◆ **Given exercise**
Print the lines below exactly, beginning with the line that contains "Больше программ (175, 2065)" and continuing through the end of the records, with both ends included.

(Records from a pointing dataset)
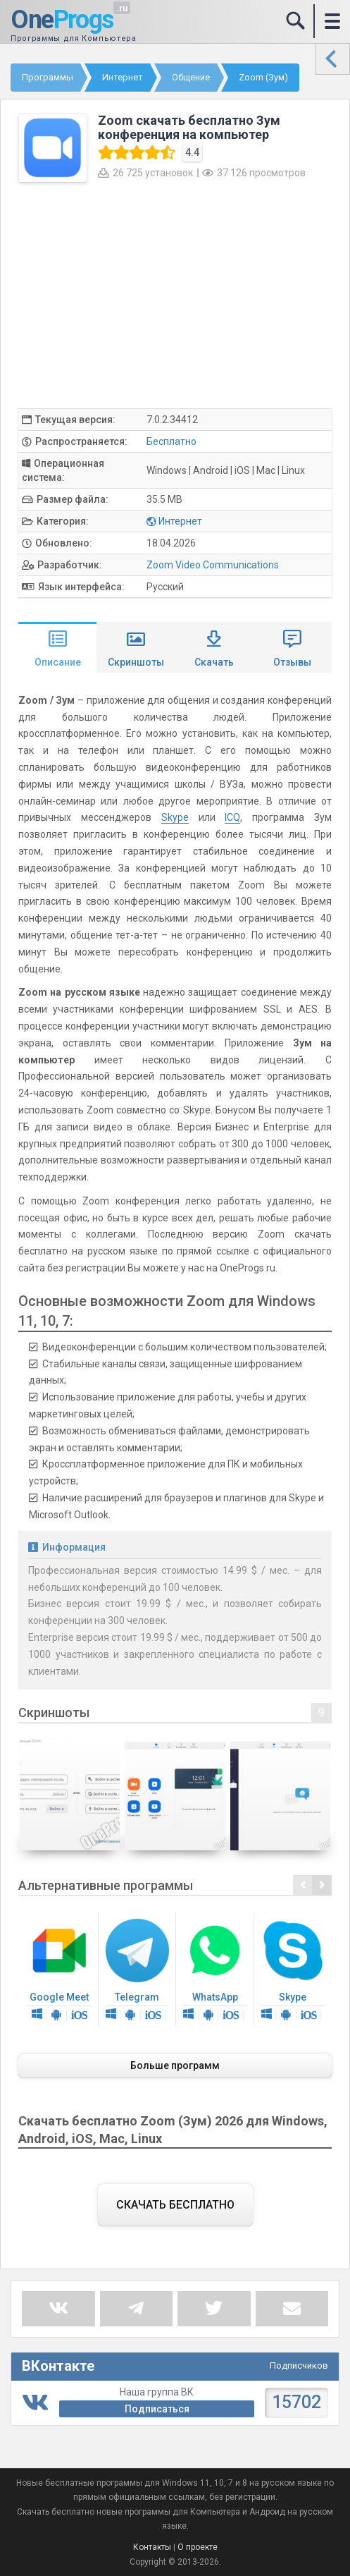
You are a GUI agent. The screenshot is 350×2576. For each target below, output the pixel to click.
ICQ (232, 817)
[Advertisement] (175, 295)
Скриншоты (136, 662)
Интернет (180, 521)
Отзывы (292, 662)
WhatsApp (215, 1970)
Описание (58, 662)
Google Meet (59, 1970)
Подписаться (157, 2409)
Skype (175, 817)
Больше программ (175, 2065)
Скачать (214, 662)
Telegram (138, 1970)
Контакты (152, 2547)
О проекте (197, 2547)
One (62, 20)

◆ **Output of the task**
Больше программ (175, 2065)
Скачать (214, 662)
Telegram (138, 1970)
Контакты (152, 2547)
О проекте (197, 2547)
One (62, 20)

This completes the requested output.